Alcune fonti britanniche hanno definito i negoziati di queste ore come “l’ultimo tiro del dado,” ma restano ancora tantissimi nodi da sciogliere

Continuano agitatissimi i negoziati dell’ultimo minuto sull’accordo post–Brexit: mancano ormai solo 24 giorni alla scadenza dell’anno di transizione, dopo il quale il Regno Unito uscirà dall’Unione europea senza un accordo. Ieri si è riaperto il tavolo della trattativa tra Michel Barnier e David Frost, in una giornata che è stata descritta come “l’ultimo tiro del dado” da fonti britanniche, che hanno espresso anche il proprio scetticismo sulla possibilità di arrivare a un accordo.

I negoziati si sono riaperti dopo la telefonata tra Johnson e von der Leyen di sabato, al termine della quale i due avevano firmato una dichiarazione congiunta in cui si chiedeva di continuare a lavorare a una accordo, e che elencava i nodi ancora da sciogliere: l’adesione del Regno Unito alle regole e agli standard dell’UE, l’accordo sulla pesca, e i dispositivi di governance, in particolare per regolamentare le controversie. Ieri le discussioni si sono protratte fino a tardi, e da fonti europee aveva iniziato a diffondersi il retroscena che si fosse arrivati a un accordo sulla pesca, ma fonti governative britanniche hanno abbattuto immediatamente le speranze, dicendo che durante la giornata non si era fatto nessun passo avanti.

In uno sviluppo non previsto da Boris Johnson, però, Francia e Germania hanno istruito il negoziatore europeo Barnier che i due paesi sono uniti nella richiesta che il Regno Unito debba affrontare conseguenze in caso di future divergenze con le normative europee.
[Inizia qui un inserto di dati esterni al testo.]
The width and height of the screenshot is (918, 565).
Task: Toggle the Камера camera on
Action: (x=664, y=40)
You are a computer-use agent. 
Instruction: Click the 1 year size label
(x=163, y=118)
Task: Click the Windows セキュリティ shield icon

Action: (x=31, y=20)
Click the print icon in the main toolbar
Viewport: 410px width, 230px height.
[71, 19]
L’Unione europea chiede di poter imporre dazi unilaterali sui beni esportati dal Regno Unito nel caso Londra non si adegui alle future regolamentazioni europee. Si tratta, per i negoziatori britannici, di una richiesta sostanzialmente irricevibile, e infatti oggi molti quotidiani e tabloid britannici titolano che Johnson sarebbe pronto al no deal.
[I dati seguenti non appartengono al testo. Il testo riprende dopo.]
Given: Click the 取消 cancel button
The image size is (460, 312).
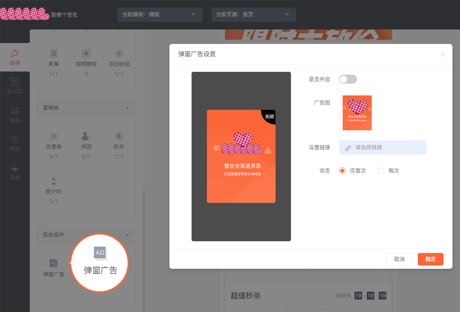Looking at the screenshot, I should click(399, 259).
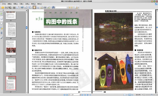Screen dimensions: 158x96
Task: Click the snapshot camera tool icon
Action: [x=45, y=7]

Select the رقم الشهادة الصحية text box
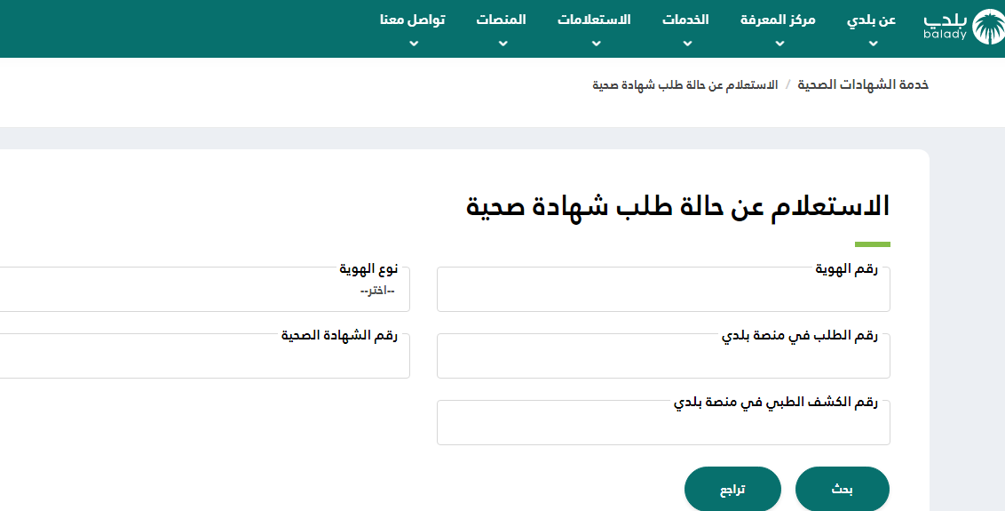(x=204, y=360)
La proposta britannica sull’argomento non è particolarmente solida: sostanzialmente rivedere l’accordo entro un numero non specificato di anni, e valutare di volta in volta in base a come le regolamentazioni britanniche e del blocco si sono scostate. Ieri mattina Johnson era apparso in qualche modo ottimista, dicendo che gli ultimi nodi ancora da sciogliere fossero in larga parte “una materia interna dell’Unione europea.” Non è esattamente vero: oggi, proprio mentre il Primo ministro e von der Leyen si sentiranno di nuovo al telefono, la controversa legge sul Mercato interno, che mina le fondamenta dell’accordo sulla Brexit, torna alla Camera dei comuni dopo essere stata respinta dai Lord. E martedì e mercoledì verrà presentata una nuova legge, la “Taxation (Post Transition Period) Bill,” che si presume sovrascriverà altre misure concordate precedentemente con l’Unione europea riguardo all’Irlanda del Nord.
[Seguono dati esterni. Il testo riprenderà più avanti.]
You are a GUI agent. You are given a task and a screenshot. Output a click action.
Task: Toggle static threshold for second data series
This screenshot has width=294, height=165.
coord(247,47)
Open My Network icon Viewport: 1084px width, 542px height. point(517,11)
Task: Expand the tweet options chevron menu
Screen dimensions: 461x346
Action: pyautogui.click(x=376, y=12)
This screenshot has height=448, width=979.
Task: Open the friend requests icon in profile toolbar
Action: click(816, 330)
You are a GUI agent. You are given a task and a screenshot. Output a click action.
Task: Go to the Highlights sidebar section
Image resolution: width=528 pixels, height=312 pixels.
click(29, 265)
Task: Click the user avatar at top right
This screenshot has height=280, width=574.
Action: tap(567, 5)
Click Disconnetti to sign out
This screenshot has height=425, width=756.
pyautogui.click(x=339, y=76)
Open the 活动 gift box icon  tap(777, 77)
Come sempre con la Brexit, non è chiaro quante di queste misure siano di scopo, e quanto siano leve per alzare la tensione durante la trattativa con l’Unione europea. Il ministro degli Esteri irlandese Simon Coveney è tornato ad accusare apertamente il Regno Unito, dicendo che le leggi che infrangono il precedente accordo sono una “tattica di negoziato” di Johnson, e che non dovrebbero distrarre l’Unione europea: “Il problema legato a quelle leggi troverà un modo per scomparire (sic) se riusciamo ad arrivare ad un accordo di sostanza,” ha commentato il ministro alla radio RTÉ. In precedenza, lo scorso settembre, il governo aveva ammesso che le disposizioni infrangevano le leggi internazionali.